医療(保健・看護・福祉を含む)サービスの質を、Structure(or Input)、Process、Outcome の視点から、包括的・科学的に評価・分析し、医療分野だけでなく、政策学、法学、経済学、社会学、人類学等の学際的視点から考察し、その成果を国内外に発信しています。医療から介護・福祉を一連のサービスとしてとらえ、実証データに基づく研究成果を通じて、生活と調和した質の高いサービス提供の実現を促進することを目的としています。

近年では医療と介護のビッグデータを用いることによって、介護負担や緩和ケア医療、地域医療、医療費・介護費、医療・介護サービスの評価などについての様々な研究成果を報告しています。また、つくば市と医療・介護分野でのデータ分析に関する覚書を締結しており、筑波大学でのデータ分析による研究成果をつくば市の効率的な医療と介護政策に活かす取り組みも行っています。

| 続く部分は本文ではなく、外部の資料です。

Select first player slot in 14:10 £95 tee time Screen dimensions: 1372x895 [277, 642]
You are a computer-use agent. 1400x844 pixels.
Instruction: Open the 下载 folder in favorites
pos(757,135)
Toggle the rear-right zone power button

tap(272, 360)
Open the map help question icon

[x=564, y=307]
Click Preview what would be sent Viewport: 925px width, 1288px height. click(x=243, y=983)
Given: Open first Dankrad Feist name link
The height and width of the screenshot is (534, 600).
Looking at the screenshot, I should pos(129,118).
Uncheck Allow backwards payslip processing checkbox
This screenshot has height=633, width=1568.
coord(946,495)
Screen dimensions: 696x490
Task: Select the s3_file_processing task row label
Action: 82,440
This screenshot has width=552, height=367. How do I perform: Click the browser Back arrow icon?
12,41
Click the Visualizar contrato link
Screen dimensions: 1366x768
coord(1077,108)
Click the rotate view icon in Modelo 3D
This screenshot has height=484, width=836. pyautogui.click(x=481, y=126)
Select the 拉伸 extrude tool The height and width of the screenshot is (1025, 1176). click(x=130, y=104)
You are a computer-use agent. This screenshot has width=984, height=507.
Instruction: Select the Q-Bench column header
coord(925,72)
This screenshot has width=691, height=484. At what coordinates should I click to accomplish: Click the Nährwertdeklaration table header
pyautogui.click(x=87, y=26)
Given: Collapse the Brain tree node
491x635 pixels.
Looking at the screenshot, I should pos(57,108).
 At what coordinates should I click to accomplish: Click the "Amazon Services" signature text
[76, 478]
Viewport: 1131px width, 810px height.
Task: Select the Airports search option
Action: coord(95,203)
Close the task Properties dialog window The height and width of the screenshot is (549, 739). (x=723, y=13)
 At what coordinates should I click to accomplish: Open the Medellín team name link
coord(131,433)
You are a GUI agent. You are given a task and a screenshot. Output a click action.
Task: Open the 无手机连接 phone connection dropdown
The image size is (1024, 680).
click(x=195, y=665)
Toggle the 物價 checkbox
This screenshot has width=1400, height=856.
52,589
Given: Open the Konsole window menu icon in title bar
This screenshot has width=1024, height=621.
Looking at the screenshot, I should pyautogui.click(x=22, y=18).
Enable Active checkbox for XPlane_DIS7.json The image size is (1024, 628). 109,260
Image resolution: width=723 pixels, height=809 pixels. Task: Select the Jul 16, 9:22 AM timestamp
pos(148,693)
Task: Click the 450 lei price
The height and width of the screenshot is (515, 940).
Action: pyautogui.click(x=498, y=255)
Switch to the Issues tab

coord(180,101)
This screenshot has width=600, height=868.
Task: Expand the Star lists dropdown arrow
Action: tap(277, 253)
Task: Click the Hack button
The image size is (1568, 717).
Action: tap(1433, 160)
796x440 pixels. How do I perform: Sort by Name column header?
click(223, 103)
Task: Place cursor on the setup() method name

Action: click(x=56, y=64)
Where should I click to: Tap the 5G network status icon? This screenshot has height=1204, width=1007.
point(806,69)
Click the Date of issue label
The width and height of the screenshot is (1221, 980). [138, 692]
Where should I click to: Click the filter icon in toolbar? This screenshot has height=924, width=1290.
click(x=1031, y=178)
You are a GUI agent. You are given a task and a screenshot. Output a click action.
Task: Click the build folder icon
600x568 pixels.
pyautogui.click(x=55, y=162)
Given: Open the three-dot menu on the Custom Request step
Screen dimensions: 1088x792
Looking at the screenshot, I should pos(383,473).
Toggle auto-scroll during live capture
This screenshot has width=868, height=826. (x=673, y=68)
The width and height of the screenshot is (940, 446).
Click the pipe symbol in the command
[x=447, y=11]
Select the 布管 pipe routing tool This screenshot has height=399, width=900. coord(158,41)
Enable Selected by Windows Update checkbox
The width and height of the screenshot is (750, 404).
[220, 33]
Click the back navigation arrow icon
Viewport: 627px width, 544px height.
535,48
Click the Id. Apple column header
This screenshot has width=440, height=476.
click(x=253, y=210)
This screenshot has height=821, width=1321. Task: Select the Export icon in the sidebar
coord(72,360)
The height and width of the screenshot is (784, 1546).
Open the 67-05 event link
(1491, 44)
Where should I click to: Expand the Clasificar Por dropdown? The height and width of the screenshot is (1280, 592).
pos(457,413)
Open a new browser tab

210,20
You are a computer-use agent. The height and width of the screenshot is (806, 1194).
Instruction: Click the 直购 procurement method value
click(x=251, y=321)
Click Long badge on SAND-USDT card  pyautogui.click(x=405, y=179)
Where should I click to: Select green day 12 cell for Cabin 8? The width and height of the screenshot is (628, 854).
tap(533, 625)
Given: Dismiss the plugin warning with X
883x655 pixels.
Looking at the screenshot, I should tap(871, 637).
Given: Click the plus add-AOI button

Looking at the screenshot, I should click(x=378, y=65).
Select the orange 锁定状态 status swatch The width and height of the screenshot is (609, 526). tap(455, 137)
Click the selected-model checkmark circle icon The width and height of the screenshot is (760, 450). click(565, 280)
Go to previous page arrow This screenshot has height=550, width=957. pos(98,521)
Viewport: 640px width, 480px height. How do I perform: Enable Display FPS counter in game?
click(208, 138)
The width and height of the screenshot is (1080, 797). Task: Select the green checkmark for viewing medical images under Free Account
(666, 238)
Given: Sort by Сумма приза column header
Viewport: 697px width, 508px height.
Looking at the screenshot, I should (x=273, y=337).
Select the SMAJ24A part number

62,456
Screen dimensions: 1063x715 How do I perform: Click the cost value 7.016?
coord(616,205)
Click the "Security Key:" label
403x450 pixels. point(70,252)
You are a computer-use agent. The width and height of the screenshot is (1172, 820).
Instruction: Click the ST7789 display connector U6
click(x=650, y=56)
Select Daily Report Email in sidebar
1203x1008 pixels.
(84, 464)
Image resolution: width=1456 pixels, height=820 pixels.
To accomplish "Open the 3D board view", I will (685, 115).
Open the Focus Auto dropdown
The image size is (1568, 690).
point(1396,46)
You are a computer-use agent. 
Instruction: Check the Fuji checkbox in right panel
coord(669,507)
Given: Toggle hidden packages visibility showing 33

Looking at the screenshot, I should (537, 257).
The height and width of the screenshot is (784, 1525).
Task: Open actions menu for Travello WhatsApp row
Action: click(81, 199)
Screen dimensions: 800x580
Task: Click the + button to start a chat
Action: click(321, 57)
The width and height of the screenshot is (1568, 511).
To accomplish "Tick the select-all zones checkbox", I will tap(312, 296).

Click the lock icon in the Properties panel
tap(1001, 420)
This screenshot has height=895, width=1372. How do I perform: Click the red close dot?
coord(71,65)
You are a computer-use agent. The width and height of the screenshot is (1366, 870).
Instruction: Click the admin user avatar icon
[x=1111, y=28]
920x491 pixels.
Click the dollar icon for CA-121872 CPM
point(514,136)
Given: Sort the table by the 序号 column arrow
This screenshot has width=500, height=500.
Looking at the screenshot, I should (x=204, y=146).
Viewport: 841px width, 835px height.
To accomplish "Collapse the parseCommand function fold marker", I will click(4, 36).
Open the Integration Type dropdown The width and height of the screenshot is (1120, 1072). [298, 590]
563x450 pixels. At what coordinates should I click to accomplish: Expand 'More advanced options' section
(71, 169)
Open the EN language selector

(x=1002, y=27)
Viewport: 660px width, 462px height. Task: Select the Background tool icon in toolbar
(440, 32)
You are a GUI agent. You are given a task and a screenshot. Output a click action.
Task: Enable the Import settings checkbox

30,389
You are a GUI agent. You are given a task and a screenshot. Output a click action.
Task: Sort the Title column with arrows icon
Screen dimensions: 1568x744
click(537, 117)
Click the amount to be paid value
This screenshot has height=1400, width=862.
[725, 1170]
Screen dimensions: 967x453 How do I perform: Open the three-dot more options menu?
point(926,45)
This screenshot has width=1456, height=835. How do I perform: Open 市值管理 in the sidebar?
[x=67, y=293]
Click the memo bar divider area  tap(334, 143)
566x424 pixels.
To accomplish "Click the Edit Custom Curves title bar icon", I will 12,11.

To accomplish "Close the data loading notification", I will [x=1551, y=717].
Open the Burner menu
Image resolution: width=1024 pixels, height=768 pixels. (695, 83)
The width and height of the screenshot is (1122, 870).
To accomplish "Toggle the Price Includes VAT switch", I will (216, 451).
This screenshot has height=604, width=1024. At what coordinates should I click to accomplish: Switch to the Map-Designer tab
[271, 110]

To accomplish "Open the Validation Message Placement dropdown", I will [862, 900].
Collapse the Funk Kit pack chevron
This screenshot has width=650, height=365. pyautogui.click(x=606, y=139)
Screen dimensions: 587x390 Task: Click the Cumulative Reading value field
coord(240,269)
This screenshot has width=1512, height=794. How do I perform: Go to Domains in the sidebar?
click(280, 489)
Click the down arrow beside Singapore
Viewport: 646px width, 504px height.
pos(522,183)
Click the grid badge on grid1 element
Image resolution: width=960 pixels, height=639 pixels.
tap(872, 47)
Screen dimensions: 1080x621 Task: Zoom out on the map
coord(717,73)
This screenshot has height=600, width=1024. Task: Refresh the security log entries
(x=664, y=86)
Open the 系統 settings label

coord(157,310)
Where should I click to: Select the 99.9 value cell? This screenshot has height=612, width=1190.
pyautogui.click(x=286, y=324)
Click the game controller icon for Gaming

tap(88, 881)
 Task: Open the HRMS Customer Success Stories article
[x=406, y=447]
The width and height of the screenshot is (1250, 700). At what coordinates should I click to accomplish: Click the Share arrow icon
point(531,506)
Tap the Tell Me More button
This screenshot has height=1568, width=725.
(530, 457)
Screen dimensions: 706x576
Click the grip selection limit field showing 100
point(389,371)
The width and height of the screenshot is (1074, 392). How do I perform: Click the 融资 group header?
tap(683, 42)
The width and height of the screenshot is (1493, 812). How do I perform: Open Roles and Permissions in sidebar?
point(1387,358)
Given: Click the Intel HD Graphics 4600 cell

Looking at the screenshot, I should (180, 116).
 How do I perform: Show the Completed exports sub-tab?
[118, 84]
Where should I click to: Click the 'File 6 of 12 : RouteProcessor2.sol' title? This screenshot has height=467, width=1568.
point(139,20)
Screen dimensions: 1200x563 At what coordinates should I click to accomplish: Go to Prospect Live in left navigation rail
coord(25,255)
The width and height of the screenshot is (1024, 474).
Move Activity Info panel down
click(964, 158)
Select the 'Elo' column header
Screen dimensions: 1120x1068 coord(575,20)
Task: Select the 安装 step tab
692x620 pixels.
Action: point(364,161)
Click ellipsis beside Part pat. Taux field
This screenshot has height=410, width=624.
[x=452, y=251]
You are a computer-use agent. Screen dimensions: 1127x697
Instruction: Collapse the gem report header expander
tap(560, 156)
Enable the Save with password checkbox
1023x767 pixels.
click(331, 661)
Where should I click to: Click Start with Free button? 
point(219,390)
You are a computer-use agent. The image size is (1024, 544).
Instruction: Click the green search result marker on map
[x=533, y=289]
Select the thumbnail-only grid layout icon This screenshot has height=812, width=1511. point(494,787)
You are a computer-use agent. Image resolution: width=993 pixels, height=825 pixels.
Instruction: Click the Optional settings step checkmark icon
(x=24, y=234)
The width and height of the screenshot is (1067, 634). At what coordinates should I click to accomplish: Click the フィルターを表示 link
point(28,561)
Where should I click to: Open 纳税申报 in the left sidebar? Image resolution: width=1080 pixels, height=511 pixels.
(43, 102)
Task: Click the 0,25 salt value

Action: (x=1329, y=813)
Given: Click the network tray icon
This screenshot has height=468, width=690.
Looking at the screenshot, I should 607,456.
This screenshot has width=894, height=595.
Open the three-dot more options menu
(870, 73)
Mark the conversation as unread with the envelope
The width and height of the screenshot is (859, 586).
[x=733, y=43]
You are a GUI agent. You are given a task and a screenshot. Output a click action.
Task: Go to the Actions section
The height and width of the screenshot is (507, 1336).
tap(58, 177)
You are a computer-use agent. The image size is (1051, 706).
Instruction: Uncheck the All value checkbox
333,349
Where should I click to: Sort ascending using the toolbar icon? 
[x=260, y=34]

写真上:Asia-Pacific Economic Cooperationで、地球規模の課題である高齢化社会の在り方について、日本の介護保険に関する研究成果 (Lancet 2011 等)をもとに各国の代表者と議論

健康情報の解析・評価

地域での実践的なフィールドワークとして、環境や生活様式の変化に伴う生体反応や、疾病構造の変化をいち早くとらえ、それを予防する研究があげられます。統計学や情報科学(Information Technology)を用いた解析や評価を行い、疾病の原因探究や疾病予防・健康管理・健康増進に役立てています。

国際共同研究-高齢化社会に向けて

日本とは環境や生活様式が異なる国々とのさまざまな比較研究が進められています。未来の日本人が健康で長生きできるよう、生活習慣病、老人病の原因を社会の中に探り当て、それを取り除こうとする包括的な予防研究がなされているわけです。今日の日本人の長寿や、老人保健法、健康増進法の制定には、このような研究が大きな役割を果たしてきました。

社会生活の人権と安全を守る

法医学では、医学を法的問題の解決に応用するために、社会的実践として変死体の解剖を行い、死因を病理学的・中毒学的方法等で解明しています。また、個人識別や犯罪捜査のための DNA 型検出法や、薬毒物の測定法の開発、中毒のメカニズムについても研究し、より良い社会の維持や治安のために大きく貢献しています。

メンタルヘルスと社会

現代社会では、児童や老人の虐待、ドメスティック・バイオレンス、アルコール・薬物依存、自殺や犯罪を始めとする逸脱行為など、メンタルヘルスと密接に関係するさまざまな現象が発生しています。これらの現象の実態と原因を科学的手法で解明し、予防や治療のための方法を開発しています。

環境問題に取り組む

アジア地域で特に問題視されている井戸水からの慢性ヒ素曝露による中毒症状や世界的に深刻な問題である大気中微小粒子(PM2.5)曝露によって生じる各種疾患を分子レベルで研究しています。また、このような環境汚染問題に対処するために、世界各国と共同して研究に取り組んでいます。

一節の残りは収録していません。